Kommentar von kobinet-Redakteurin Elke Bartz

Es ist widerlich! Da liegt der 2. Bericht zur Pflegesituation des MDS vor und was geschieht? Allüberall werden die Zahlen beschönigt. Wenn „nur“ noch ein Drittel aller Heimbewohnerinnen und -bewohner nicht ausreichend mit Essen und Trinken versorgt wird, ist das demnach ein „Erfolg“, denn schließlich war es nach dem 1. MDS-Bericht vom November 2004 eine noch größere Anzahl von Menschen, denen selbst die existenziellen Bedürfnisse verweigert wurden. Als wenn es nicht schon zuviel ist, wenn auch nur ein einziger Mensch hungert, austrocknet oder in seinen Exkrementen liegen muss.

Der Zynismus ist grenzenlos, mit dem über die Lebenssituationen pflegebedürftiger Menschen diskutiert wird. Als wenn es nicht seit vielen Jahren bekannt ist, wie diese in Anstalten dahinvegetieren, von der sozialen Euthnasie, die noch dazu kommt, ganz zu schweigen.

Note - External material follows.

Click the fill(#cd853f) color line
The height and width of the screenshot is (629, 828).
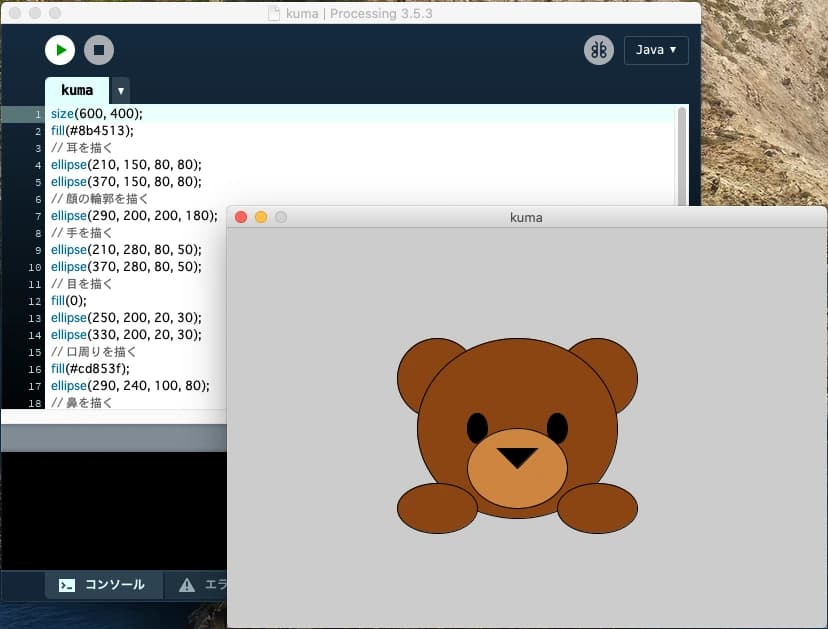[100, 368]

Anstatt sich darüber zu empören, dass die Würde alter, kranker und behinderter Menschen mit den Füßen getreten wird, dass es wieder einmal „amtlich festgehalten“ werden musste, wie Menschen ihrer Grundrechte beraubt werden, empören sich Betreiber von „Heimen“ darüber, dass Menschenrechtsverletzungen angeprangert werden, wo doch so tolle Arbeit in ihren Anstalten geleistet wird. Wenn das stimmen würde, wäre es ein Leichtes – auch für die „Heim“-betreiber – die angeblich wenigen schwarzen Schafe anzuprangern, die nichts anderes im Sinne haben, auf einem lukrativen Markt den schnellen Euro zu machen.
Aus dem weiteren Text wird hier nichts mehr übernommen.